Film Reviews:

The Dentist

(Brian Yuzna, US, 1996)

"I am an instrument of perfection and hygiene - the enemy of decay and corruption. A dentist", says opera-loving Dr Alan Feinstone, the perfect dentist. His successful surgery in a swish part of town has all the best clientele happy and his work has made him a wealthy man, providing him with money to spend on his luxurious lifestyle, home and beautiful, devoted wife Brooke. Or so he thought. But behind the clean white surface of day to day life lies the stench of decay, and decay can only lead to rot, filth and corruption. Despite his earnings Dr Feinstone isn't too good with his tax returns and a guy from the IRS starts to pester him for a meeting to resolve the problem before it is too late. The good doctor returns home early one day and happens to come across his wife having sex with the pool man. Suddenly everything is going wrong and the dentist starts missing his bookings and when he does make them, he makes mistakes like he never did before. The pressure builds relentlessly on the doctor and he suddenly snaps. He decides to kill the pool man and punish his wife as only a loopy dentist could.

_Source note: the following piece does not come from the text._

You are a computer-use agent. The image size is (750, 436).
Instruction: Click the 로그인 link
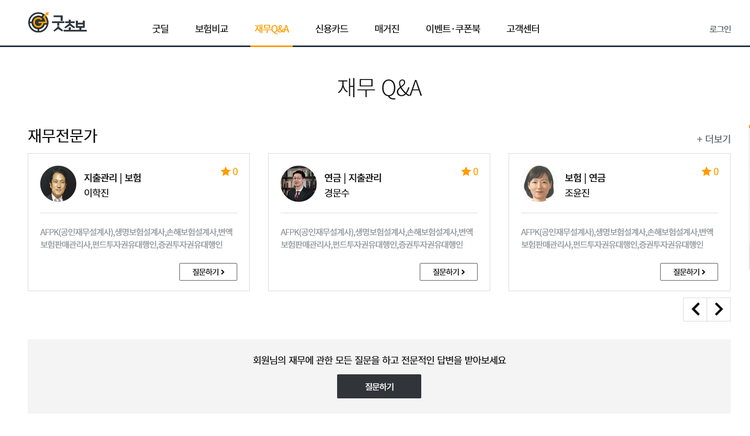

Director Brian Yuzna is back again and he continues to probe the themes that are present in all his films, namely the dark and dirty that lies just below the clean, white picket fence surface. Once more he turns the middle classes on their heads and delivers an outrageous film - part black comedy, part tense drama. Imagine the dentist scene from Marathon Man twisted into an unhinged Beverley Hills setting that breaks open to reveal dental destruction on an unparalleled scale - then keep it up for an hour and a half - that's The Dentist. There are several very nasty moments featuring drills and needles as the tooth man turns his plush surgery into a sick torture chamber where teeth and tongues get visibly less than first class treatment! The humour is dark and not played up, often one could be fooled into thinking one was watching a real-life crime drama thanks to the convincing performances, most notably Corbin Bernsen as Dr Feinstone. But then Yuzna really goes for the jugular with perfectly horrible scenes of graphic dental destruction. Alan Howarth provides an occasionally classy soundtrack that contains a liberal sprinkling of opera - thrown in to provide a suitably theatrical contrast to the explicit visuals. Anyone with a fear of dentists will find this absolutely terrifying and I defy anyone who sees it not to wince once.